Some women have to travel hundreds of kilometres to get their results.
And for women who test negative, the symptoms can linger for months or years.
Dr. Dias said that if a woman does have a test result that looks positive, she should be tested for cervical cancer again.
If she has been diagnosed with the disease but no test results, her Pap test should be sent back to the lab for confirmation.
The test can be difficult to interpret in a woman who doesn’t have symptoms and who is not an immunocompromised person.
For that reason, some women opt to get a pap test from a third-party lab.
However, the results are often inaccurate and can lead to false positives, which can lead a woman to get another Pap test to try.
There are two types of Pap tests: the human papillomavirus test and the human immunodeficiency virus test.
The human papilomaviruses test can detect small amounts of virus, called human papills.
For the human Pap test, the virus is injected into a woman’s cervix and sent to a lab to be measured.
For a human pap test, a woman will receive an injection of a polymer-based polymer, called a conjugate polymer, which contains the virus.
The sample is then sent to the Pap laboratory in Ottawa for analysis.
The Human Papillomovirus test can only detect virus from human papillas that are in the cervix, or in the lining of the cervicovix.

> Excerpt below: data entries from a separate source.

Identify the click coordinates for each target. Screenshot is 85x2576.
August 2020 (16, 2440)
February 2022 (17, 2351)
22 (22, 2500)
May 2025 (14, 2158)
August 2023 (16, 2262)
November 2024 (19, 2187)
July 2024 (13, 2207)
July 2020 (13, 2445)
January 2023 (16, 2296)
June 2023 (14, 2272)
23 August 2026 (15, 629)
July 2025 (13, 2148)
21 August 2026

The Pap test does not distinguish between viruses that are present in the vagina and those that are outside the cervical mucosa.

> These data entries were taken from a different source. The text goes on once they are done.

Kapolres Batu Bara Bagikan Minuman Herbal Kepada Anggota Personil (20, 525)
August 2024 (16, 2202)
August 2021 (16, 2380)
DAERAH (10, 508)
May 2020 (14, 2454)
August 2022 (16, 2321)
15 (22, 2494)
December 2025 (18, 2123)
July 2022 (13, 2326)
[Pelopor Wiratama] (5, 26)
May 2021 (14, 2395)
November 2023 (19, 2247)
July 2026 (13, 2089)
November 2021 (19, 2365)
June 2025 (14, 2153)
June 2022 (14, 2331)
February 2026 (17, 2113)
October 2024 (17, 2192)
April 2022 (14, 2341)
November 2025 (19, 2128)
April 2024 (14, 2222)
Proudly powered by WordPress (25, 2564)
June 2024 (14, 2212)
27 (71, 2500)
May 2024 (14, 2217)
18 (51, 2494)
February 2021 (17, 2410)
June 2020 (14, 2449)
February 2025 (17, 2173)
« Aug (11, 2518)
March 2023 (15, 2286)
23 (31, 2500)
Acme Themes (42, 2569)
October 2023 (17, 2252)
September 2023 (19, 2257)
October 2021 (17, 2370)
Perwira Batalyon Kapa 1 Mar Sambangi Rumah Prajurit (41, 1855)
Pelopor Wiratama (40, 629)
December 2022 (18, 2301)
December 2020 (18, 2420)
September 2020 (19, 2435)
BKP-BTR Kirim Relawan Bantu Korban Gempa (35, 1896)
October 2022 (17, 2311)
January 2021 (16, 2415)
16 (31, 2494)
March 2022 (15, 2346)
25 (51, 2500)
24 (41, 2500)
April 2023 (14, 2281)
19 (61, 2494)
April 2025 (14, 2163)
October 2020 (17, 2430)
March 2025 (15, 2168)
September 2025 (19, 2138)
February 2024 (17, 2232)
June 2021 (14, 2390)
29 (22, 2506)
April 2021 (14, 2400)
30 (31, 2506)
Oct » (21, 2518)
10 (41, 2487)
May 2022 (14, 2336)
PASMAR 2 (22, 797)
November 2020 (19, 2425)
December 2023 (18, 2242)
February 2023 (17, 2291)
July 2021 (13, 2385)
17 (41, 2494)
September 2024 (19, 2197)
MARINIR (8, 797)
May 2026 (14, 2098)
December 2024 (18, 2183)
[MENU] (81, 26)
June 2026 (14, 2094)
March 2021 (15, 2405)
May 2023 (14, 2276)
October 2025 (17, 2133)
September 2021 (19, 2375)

The virus is detected by measuring the amount of antibodies against it, which is measured in millilitres of blood.
If a positive result is given for the human cervical cytogenotype test, it can help guide women to seek treatment for cervical symptoms and to avoid further tests.
If the Pap result is positive, it indicates the presence of the human cervix virus in the body, and it can also indicate that the test results indicate the presence or absence of the cervical cancer cells.
The positive results are not conclusive and don’t guarantee that the cervicle is cancer free.
However the results will help women determine if they are in good health, said Dr.-Ing.
Marie-Sophie Proulx, an associate professor in the department of medicine at the University of Ottawa.
In some women, it may be too late to receive an Pap test.
If that happens, a Pap test can help the woman determine if the virus was released from the cervices cervix or not, and determine if she should have another Pap or not.
A negative result will also be helpful in determining whether the cervical infection is a new one, or a repeat of a previous infection.
For both tests, there are risks associated with both types of tests.
For most women, the human test is less reliable and doesn’t detect as much virus.
However for women in certain parts of the world, such as Asia and Africa, where the Pap is administered, there is more risk of false positive results.
For these women, there may be a higher risk of having more symptoms.
In addition, some doctors prefer the Pap to the human and the Pap for women without symptoms of cervical disease, but not for women already infected with the human virus.
It’s not uncommon for women to have symptoms of other diseases or medical conditions, such a heart condition, diabetes or depression, before they test positive for the HPV virus.
Some doctors even suggest that women who don’t have any symptoms of the HPV may be more susceptible to getting HPV.